◆ **DIRECTIONS FOR THIS TASK**:
Extract the full listing verbatim and drop any pictures from your copy.
++++++++
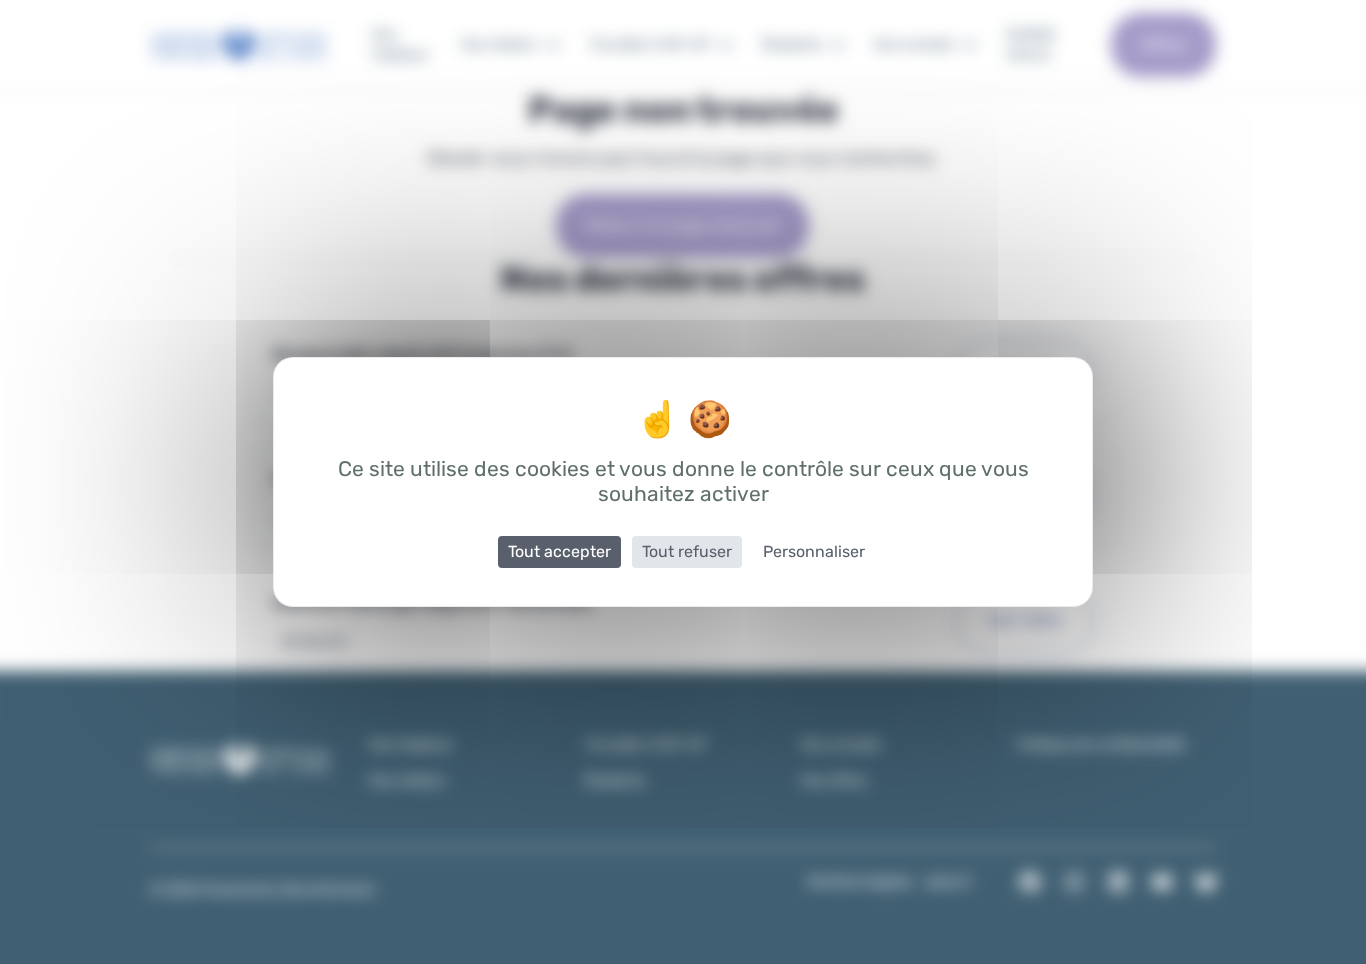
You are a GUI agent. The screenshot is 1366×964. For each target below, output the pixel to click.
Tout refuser (687, 551)
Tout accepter (559, 551)
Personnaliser (814, 551)
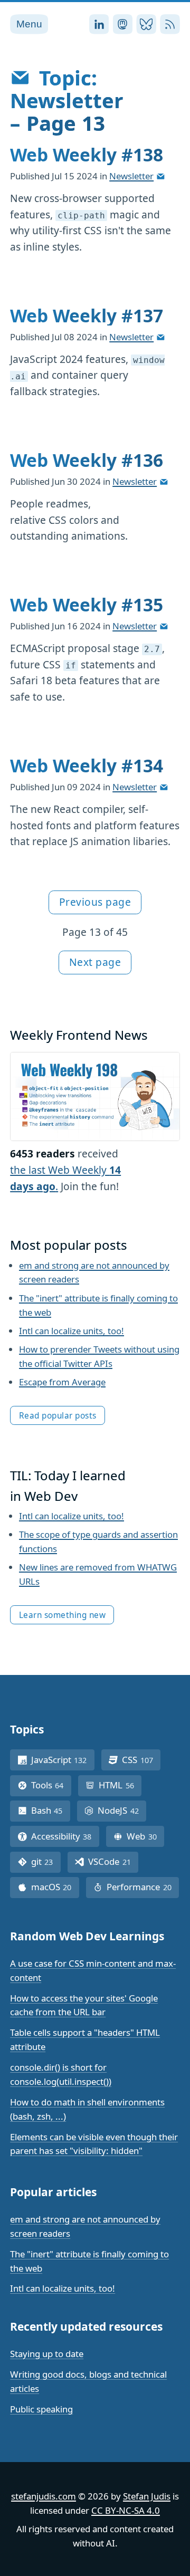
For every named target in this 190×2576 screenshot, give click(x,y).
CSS (141, 1760)
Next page (95, 962)
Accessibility (65, 1836)
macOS (55, 1887)
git (46, 1861)
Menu (29, 24)
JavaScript (62, 1760)
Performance (143, 1887)
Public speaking (41, 2409)
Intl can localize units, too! (71, 1331)
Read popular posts (58, 1415)
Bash (50, 1810)
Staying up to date (46, 2354)
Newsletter (131, 176)
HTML (120, 1785)
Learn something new (62, 1615)
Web (145, 1836)
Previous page (95, 902)
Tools (51, 1785)
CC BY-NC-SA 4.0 (125, 2510)
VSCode (113, 1861)
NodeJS (122, 1810)
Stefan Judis (146, 2496)
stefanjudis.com (43, 2496)
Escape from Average (62, 1382)
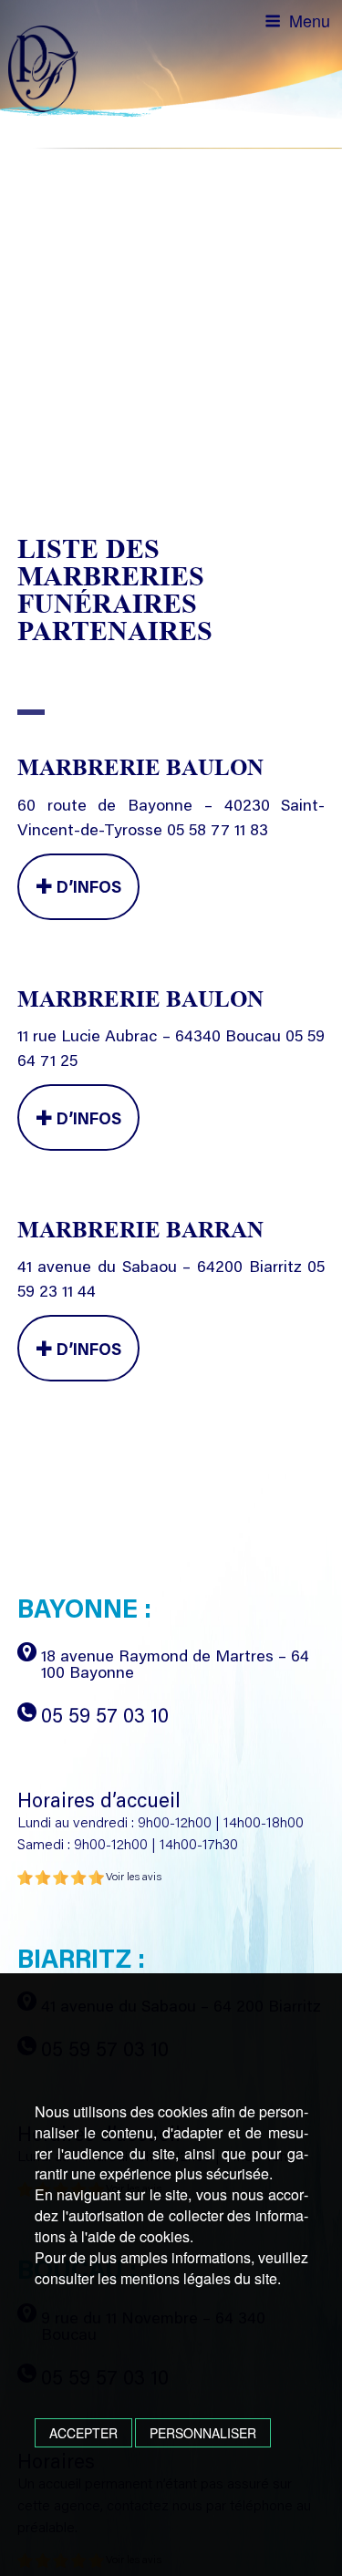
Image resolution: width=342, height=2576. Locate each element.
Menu (309, 20)
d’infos (87, 889)
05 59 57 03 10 (105, 1718)
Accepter (83, 2433)
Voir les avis (133, 1877)
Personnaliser (203, 2433)
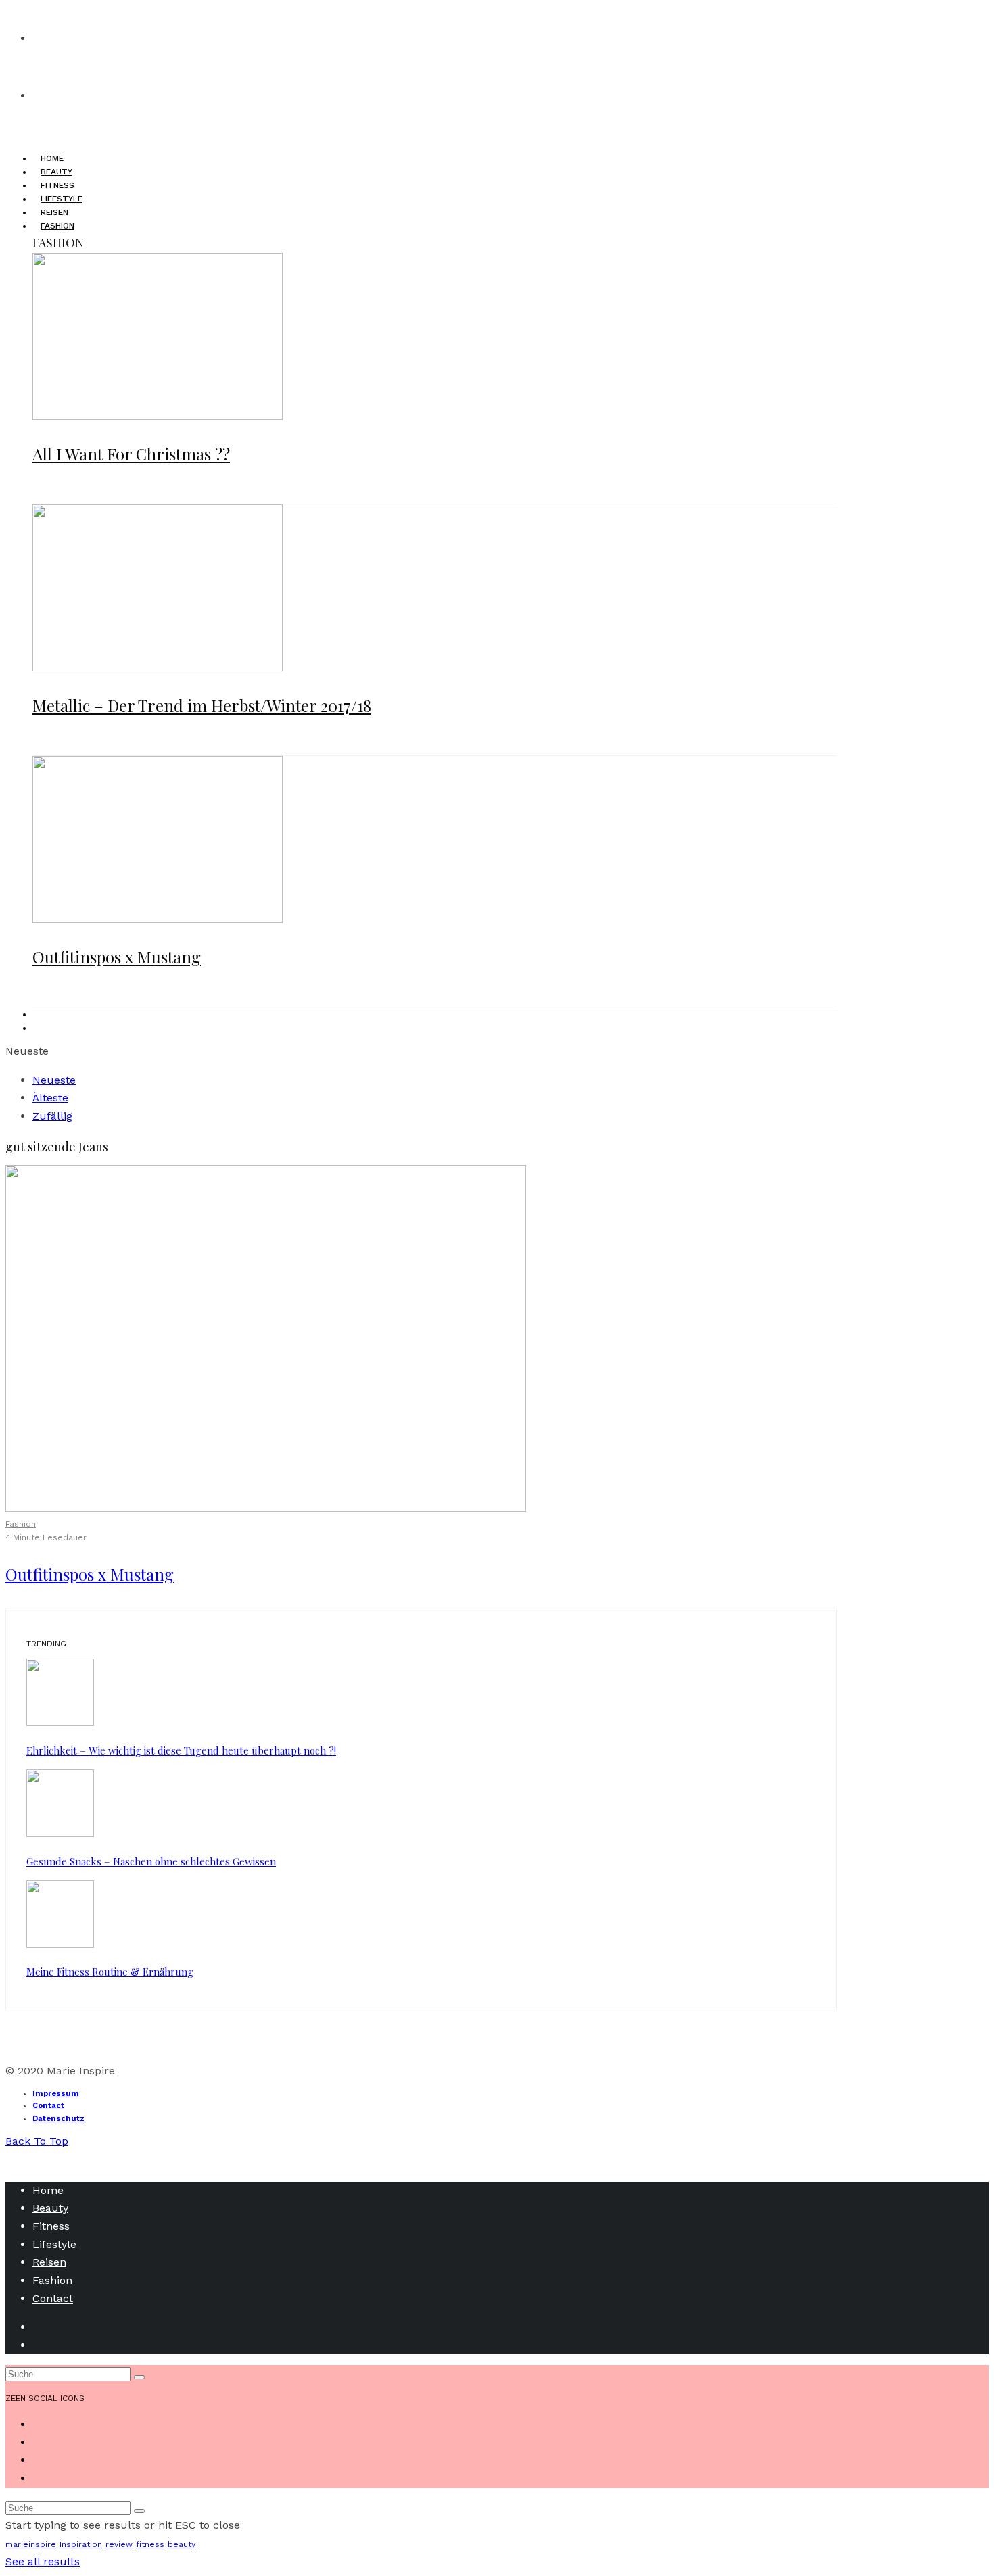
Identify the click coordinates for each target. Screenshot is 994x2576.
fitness (150, 2544)
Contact (48, 2105)
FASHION (57, 226)
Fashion (20, 1524)
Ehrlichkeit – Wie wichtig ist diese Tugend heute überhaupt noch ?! (181, 1750)
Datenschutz (58, 2118)
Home (48, 2190)
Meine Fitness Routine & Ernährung (109, 1971)
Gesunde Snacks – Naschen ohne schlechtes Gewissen (151, 1861)
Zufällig (52, 1116)
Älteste (50, 1097)
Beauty (50, 2207)
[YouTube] (40, 1027)
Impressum (55, 2093)
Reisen (49, 2262)
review (119, 2544)
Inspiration (81, 2544)
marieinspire (30, 2544)
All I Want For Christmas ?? (131, 453)
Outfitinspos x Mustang (116, 957)
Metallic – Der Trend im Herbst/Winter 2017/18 (201, 705)
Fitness (51, 2226)
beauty (181, 2544)
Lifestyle (54, 2244)
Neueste (54, 1080)
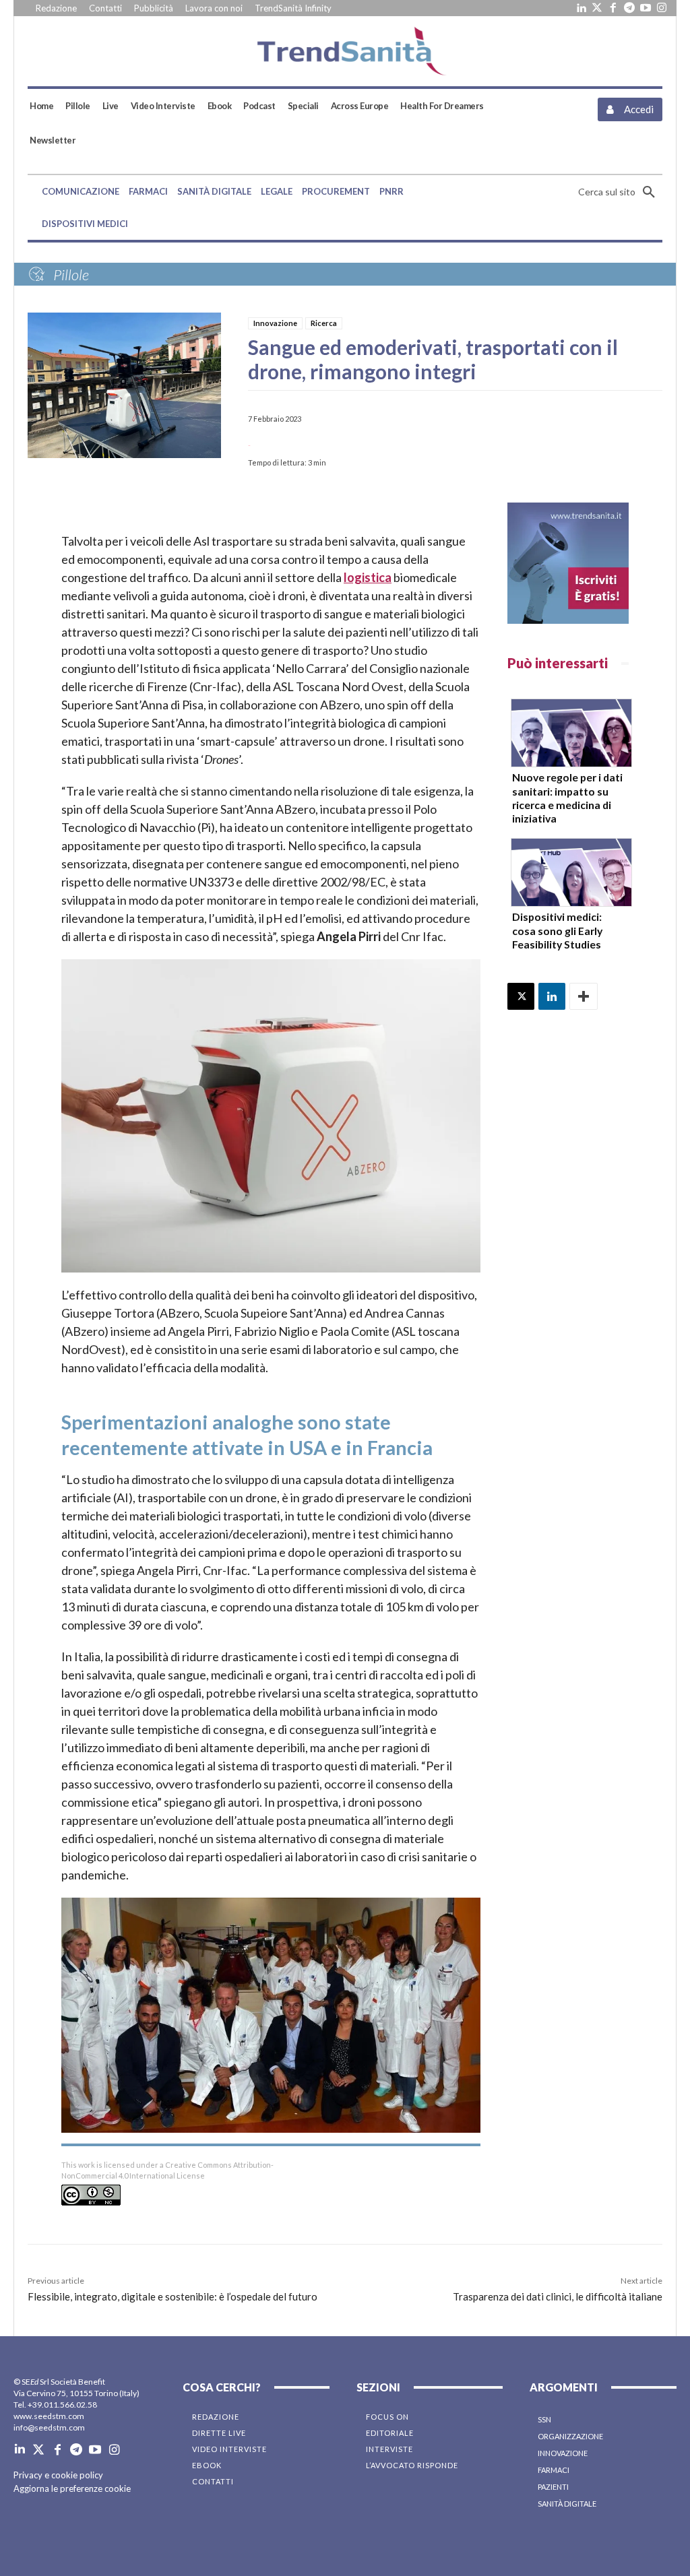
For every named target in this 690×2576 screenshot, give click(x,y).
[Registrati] (568, 563)
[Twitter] (597, 8)
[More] (583, 996)
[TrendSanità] (345, 51)
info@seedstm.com (49, 2427)
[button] (620, 192)
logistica (367, 577)
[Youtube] (645, 8)
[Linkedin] (581, 8)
++++++++
◆ **EXPECTED ANSWER**:
You are a GUI agent. The screenshot is 1366×964. For each target below, output the pixel to click.
Tout refuser (687, 551)
Tout accepter (559, 551)
Personnaliser (814, 551)
For every named target in this 190×2576 screenshot, give click(x,y).
CSS (141, 1760)
Next page (95, 962)
Accessibility (65, 1836)
macOS (55, 1887)
git (46, 1861)
Menu (29, 24)
JavaScript (62, 1760)
Performance (143, 1887)
Public speaking (41, 2409)
Intl can localize units, too! (71, 1331)
Read popular posts (58, 1415)
Bash (50, 1810)
Staying up to date (46, 2354)
Newsletter (131, 176)
HTML (120, 1785)
Learn something new (62, 1615)
Web (145, 1836)
Previous page (95, 902)
Tools (51, 1785)
CC BY-NC-SA 4.0 (125, 2510)
VSCode (113, 1861)
NodeJS (122, 1810)
Stefan Judis (146, 2496)
stefanjudis.com (43, 2496)
Escape from Average (62, 1382)
Image resolution: width=342, height=2576. Locate each element.
Menu (309, 20)
d’infos (87, 889)
05 59 57 03 10 (105, 1718)
Accepter (83, 2433)
Voir les avis (133, 1877)
Personnaliser (203, 2433)
Identify the click coordinates for each target. Screenshot is 994x2576.
fitness (150, 2544)
Contact (48, 2105)
FASHION (57, 226)
Fashion (20, 1524)
Ehrlichkeit – Wie wichtig ist diese Tugend heute überhaupt noch ?! (181, 1750)
Datenschutz (58, 2118)
Home (48, 2190)
Meine Fitness Routine & Ernährung (109, 1971)
Gesunde Snacks – Naschen ohne schlechtes Gewissen (151, 1861)
Zufällig (52, 1116)
Älteste (50, 1097)
Beauty (50, 2207)
[YouTube] (40, 1027)
Impressum (55, 2093)
Reisen (49, 2262)
review (119, 2544)
Inspiration (81, 2544)
marieinspire (30, 2544)
All I Want For Christmas ?? (131, 453)
Outfitinspos x Mustang (116, 957)
Metallic – Der Trend im Herbst/Winter 2017/18 (201, 705)
Fitness (51, 2226)
beauty (181, 2544)
Lifestyle (54, 2244)
Neueste (54, 1080)
For every named target in this 690×2576 screenshot, give click(x,y).
[Registrati] (568, 563)
[Twitter] (597, 8)
[More] (583, 996)
[TrendSanità] (345, 51)
info@seedstm.com (49, 2427)
[button] (620, 192)
logistica (367, 577)
[Youtube] (645, 8)
[Linkedin] (581, 8)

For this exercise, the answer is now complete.